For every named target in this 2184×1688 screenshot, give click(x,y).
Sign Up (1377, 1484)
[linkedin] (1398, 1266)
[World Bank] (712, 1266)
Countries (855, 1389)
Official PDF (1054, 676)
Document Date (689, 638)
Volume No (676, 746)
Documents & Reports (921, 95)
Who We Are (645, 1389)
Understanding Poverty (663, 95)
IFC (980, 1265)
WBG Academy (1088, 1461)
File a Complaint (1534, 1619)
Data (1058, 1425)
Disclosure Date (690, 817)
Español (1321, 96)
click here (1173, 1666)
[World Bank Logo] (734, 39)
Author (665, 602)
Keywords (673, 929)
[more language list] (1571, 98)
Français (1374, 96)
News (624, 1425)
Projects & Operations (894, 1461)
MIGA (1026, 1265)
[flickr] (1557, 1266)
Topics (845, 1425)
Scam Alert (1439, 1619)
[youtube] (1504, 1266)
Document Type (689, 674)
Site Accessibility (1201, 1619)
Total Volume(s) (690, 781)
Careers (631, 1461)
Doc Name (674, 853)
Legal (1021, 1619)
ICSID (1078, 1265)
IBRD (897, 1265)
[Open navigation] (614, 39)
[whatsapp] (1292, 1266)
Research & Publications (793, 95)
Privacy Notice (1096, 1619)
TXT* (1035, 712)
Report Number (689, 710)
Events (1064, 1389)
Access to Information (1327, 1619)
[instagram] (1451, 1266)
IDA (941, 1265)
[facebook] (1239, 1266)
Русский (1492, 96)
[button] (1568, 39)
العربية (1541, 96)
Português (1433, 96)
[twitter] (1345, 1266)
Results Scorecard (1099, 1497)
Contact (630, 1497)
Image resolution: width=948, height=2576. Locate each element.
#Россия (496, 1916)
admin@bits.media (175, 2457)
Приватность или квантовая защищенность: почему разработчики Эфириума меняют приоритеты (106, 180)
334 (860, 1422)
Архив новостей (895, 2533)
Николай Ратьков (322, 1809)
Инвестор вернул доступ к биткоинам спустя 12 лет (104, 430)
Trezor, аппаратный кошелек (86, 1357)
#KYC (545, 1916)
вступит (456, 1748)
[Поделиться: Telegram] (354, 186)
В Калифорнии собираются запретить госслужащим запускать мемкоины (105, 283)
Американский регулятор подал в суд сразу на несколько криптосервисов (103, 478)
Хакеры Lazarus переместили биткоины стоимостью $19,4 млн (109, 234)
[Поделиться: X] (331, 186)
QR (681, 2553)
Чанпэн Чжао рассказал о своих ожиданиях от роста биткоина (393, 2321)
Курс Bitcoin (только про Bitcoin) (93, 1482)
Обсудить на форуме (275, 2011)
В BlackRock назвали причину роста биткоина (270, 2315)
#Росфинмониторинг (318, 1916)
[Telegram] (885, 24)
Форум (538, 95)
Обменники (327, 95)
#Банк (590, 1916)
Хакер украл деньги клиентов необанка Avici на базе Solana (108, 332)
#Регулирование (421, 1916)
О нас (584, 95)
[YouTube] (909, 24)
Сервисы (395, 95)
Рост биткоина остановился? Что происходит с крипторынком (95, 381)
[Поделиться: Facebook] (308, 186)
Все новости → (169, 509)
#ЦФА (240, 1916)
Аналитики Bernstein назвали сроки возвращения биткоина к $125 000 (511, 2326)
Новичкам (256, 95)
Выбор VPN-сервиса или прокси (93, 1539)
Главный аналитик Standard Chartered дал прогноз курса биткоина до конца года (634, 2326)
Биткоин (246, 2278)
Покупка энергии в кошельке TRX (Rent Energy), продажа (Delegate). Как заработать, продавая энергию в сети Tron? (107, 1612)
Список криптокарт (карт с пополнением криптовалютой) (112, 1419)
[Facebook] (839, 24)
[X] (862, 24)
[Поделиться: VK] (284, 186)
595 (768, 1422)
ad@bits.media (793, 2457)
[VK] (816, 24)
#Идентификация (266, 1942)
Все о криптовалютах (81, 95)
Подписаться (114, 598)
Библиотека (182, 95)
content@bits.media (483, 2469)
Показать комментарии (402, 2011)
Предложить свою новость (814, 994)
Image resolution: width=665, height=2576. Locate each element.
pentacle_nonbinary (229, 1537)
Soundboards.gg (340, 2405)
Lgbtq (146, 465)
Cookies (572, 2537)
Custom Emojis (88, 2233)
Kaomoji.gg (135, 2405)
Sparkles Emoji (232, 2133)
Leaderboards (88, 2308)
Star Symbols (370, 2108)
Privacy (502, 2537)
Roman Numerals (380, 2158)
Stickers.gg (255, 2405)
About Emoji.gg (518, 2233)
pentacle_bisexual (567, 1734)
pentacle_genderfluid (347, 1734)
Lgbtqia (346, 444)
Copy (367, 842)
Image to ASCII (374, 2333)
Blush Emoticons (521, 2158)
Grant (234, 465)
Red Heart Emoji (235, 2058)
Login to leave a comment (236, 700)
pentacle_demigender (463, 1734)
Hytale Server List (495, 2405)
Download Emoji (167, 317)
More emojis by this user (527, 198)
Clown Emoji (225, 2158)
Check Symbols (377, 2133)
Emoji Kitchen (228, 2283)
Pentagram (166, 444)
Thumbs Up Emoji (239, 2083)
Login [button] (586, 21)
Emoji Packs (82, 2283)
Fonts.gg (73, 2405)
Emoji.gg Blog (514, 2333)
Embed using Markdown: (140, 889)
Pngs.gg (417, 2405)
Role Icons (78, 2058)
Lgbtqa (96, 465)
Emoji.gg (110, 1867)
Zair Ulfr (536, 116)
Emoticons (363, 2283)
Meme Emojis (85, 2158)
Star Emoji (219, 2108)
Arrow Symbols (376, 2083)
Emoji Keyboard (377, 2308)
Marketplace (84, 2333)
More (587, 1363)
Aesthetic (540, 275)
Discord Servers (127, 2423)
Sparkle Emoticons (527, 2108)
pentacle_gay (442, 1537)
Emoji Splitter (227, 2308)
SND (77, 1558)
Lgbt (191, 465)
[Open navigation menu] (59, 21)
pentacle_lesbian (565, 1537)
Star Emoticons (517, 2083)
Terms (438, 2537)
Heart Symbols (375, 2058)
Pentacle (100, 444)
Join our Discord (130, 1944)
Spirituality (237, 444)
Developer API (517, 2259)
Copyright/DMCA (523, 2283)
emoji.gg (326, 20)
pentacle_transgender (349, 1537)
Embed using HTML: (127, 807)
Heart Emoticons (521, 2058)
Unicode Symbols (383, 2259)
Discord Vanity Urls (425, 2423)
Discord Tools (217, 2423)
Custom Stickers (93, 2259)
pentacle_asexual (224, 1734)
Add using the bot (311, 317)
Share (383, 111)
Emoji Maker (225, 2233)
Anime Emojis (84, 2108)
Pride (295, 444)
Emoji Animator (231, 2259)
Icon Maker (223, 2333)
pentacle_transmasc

______________________________

### What needs to be done
Please write out each line of the listing above exactly.

### Output of the exercise
For every named target in this 2184×1688 screenshot, give click(x,y).
Sign Up (1377, 1484)
[linkedin] (1398, 1266)
[World Bank] (712, 1266)
Countries (855, 1389)
Official PDF (1054, 676)
Document Date (689, 638)
Volume No (676, 746)
Documents & Reports (921, 95)
Who We Are (645, 1389)
Understanding Poverty (663, 95)
IFC (980, 1265)
WBG Academy (1088, 1461)
File a Complaint (1534, 1619)
Data (1058, 1425)
Disclosure Date (690, 817)
Español (1321, 96)
click here (1173, 1666)
[World Bank Logo] (734, 39)
Author (665, 602)
Keywords (673, 929)
[more language list] (1571, 98)
Français (1374, 96)
News (624, 1425)
Projects & Operations (894, 1461)
MIGA (1026, 1265)
[flickr] (1557, 1266)
Topics (845, 1425)
Scam Alert (1439, 1619)
[youtube] (1504, 1266)
Document Type (689, 674)
Site Accessibility (1201, 1619)
Total Volume(s) (690, 781)
Careers (631, 1461)
Doc Name (674, 853)
Legal (1021, 1619)
ICSID (1078, 1265)
IBRD (897, 1265)
[Open navigation] (614, 39)
[whatsapp] (1292, 1266)
Research & Publications (793, 95)
Privacy Notice (1096, 1619)
TXT* (1035, 712)
Report Number (689, 710)
Events (1064, 1389)
Access to Information (1327, 1619)
[instagram] (1451, 1266)
IDA (941, 1265)
[facebook] (1239, 1266)
Русский (1492, 96)
[button] (1568, 39)
العربية (1541, 96)
Português (1433, 96)
[twitter] (1345, 1266)
Results Scorecard (1099, 1497)
Contact (630, 1497)
Image resolution: width=948, height=2576. Locate each element.
#Россия (496, 1916)
admin@bits.media (175, 2457)
Приватность или квантовая защищенность: почему разработчики Эфириума меняют приоритеты (106, 180)
334 (860, 1422)
Архив новостей (895, 2533)
Николай Ратьков (322, 1809)
Инвестор вернул доступ к биткоинам спустя 12 лет (104, 430)
Trezor, аппаратный кошелек (86, 1357)
#KYC (545, 1916)
вступит (456, 1748)
[Поделиться: Telegram] (354, 186)
В Калифорнии собираются запретить госслужащим запускать мемкоины (105, 283)
Американский регулятор подал в суд сразу на несколько криптосервисов (103, 478)
Хакеры Lazarus переместили биткоины стоимостью $19,4 млн (109, 234)
[Поделиться: X] (331, 186)
QR (681, 2553)
Чанпэн Чжао рассказал о своих ожиданиях от роста биткоина (393, 2321)
Курс Bitcoin (только про Bitcoin) (93, 1482)
Обсудить на форуме (275, 2011)
В BlackRock назвали причину роста биткоина (270, 2315)
#Росфинмониторинг (318, 1916)
[Telegram] (885, 24)
Форум (538, 95)
Обменники (327, 95)
#Банк (590, 1916)
Хакер украл деньги клиентов необанка Avici на базе Solana (108, 332)
#Регулирование (421, 1916)
О нас (584, 95)
[YouTube] (909, 24)
Сервисы (395, 95)
Рост биткоина остановился? Что происходит с крипторынком (95, 381)
[Поделиться: Facebook] (308, 186)
Все новости → (169, 509)
#ЦФА (240, 1916)
Аналитики Bernstein назвали сроки возвращения биткоина к $125 000 (511, 2326)
Новичкам (256, 95)
Выбор VPN-сервиса или прокси (93, 1539)
Главный аналитик Standard Chartered дал прогноз курса биткоина до конца года (634, 2326)
Биткоин (246, 2278)
Покупка энергии в кошельке TRX (Rent Energy), продажа (Delegate). Как заработать, продавая энергию в сети Tron? (107, 1612)
Список криптокарт (карт с пополнением криптовалютой) (112, 1419)
[Facebook] (839, 24)
[X] (862, 24)
[Поделиться: VK] (284, 186)
595 (768, 1422)
ad@bits.media (793, 2457)
[VK] (816, 24)
#Идентификация (266, 1942)
Все о криптовалютах (81, 95)
Подписаться (114, 598)
Библиотека (182, 95)
content@bits.media (483, 2469)
Показать комментарии (402, 2011)
Предложить свою новость (814, 994)
Image resolution: width=665, height=2576. Locate each element.
pentacle_nonbinary (229, 1537)
Soundboards.gg (340, 2405)
Lgbtq (146, 465)
Cookies (572, 2537)
Custom Emojis (88, 2233)
Kaomoji.gg (135, 2405)
Sparkles Emoji (232, 2133)
Leaderboards (88, 2308)
Star Symbols (370, 2108)
Privacy (502, 2537)
Roman Numerals (380, 2158)
Stickers.gg (255, 2405)
About Emoji.gg (518, 2233)
pentacle_bisexual (567, 1734)
pentacle_genderfluid (347, 1734)
Lgbtqia (346, 444)
Copy (367, 842)
Image to ASCII (374, 2333)
Blush Emoticons (521, 2158)
Grant (234, 465)
Red Heart Emoji (235, 2058)
Login to leave a comment (236, 700)
pentacle_demigender (463, 1734)
Hytale Server List (495, 2405)
Download Emoji (167, 317)
More emojis by this user (527, 198)
Clown Emoji (225, 2158)
Check Symbols (377, 2133)
Emoji Kitchen (228, 2283)
Pentagram (166, 444)
Thumbs Up Emoji (239, 2083)
Login [button] (586, 21)
Emoji Packs (82, 2283)
Fonts.gg (73, 2405)
Emoji.gg Blog (514, 2333)
Embed using Markdown: (140, 889)
Pngs.gg (417, 2405)
Role Icons (78, 2058)
Lgbtqa (96, 465)
Emoji.gg (110, 1867)
Zair Ulfr (536, 116)
Emoticons (363, 2283)
Meme Emojis (85, 2158)
Star Emoji (219, 2108)
Arrow Symbols (376, 2083)
Emoji Keyboard (377, 2308)
Marketplace (84, 2333)
More (587, 1363)
Aesthetic (540, 275)
Discord Servers (127, 2423)
Sparkle Emoticons (527, 2108)
pentacle_gay (442, 1537)
Emoji Splitter (227, 2308)
SND (77, 1558)
Lgbt (191, 465)
[Open navigation menu] (59, 21)
pentacle_lesbian (565, 1537)
Star Emoticons (517, 2083)
Terms (438, 2537)
Heart Symbols (375, 2058)
Pentacle (100, 444)
Join our Discord (130, 1944)
Spirituality (237, 444)
Developer API (517, 2259)
Copyright/DMCA (523, 2283)
emoji.gg (326, 20)
pentacle_transgender (349, 1537)
Embed using HTML: (127, 807)
Heart Emoticons (521, 2058)
Unicode Symbols (383, 2259)
Discord Vanity Urls (425, 2423)
Discord Tools (217, 2423)
Custom Stickers (93, 2259)
pentacle_asexual (224, 1734)
Add using the bot (311, 317)
Share (383, 111)
Emoji Maker (225, 2233)
Anime Emojis (84, 2108)
Pride (295, 444)
Emoji Animator (231, 2259)
Icon Maker (223, 2333)
pentacle_transmasc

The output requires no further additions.